__WHAT IS REQUIRED__
Report only the number of lines in this material that include "will".

[DATA FOR PROCESSING — start]

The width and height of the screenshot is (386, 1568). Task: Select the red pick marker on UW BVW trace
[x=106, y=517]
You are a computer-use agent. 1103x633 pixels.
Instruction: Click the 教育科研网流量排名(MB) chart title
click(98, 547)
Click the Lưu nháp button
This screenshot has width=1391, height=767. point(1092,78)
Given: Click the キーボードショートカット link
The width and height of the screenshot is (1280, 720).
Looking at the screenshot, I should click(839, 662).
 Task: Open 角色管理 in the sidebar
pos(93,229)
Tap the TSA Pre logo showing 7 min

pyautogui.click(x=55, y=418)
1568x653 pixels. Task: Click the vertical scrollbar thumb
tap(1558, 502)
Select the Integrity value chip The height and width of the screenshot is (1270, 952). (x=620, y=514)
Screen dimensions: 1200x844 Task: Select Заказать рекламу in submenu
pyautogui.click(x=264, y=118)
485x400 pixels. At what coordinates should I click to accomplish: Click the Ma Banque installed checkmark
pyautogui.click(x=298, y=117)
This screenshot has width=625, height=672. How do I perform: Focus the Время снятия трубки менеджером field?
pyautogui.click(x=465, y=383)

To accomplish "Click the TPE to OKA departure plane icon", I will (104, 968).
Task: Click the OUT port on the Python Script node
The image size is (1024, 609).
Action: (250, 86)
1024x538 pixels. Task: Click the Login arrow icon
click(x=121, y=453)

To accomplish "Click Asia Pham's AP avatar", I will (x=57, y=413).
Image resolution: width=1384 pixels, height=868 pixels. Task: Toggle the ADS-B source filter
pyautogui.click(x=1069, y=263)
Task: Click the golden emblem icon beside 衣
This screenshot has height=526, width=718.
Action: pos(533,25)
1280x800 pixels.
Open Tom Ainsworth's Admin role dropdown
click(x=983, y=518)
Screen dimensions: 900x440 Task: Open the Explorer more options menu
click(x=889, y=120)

[DATA FOR PROCESSING — finish]

__SOLUTION FOR THIS EXERCISE__
2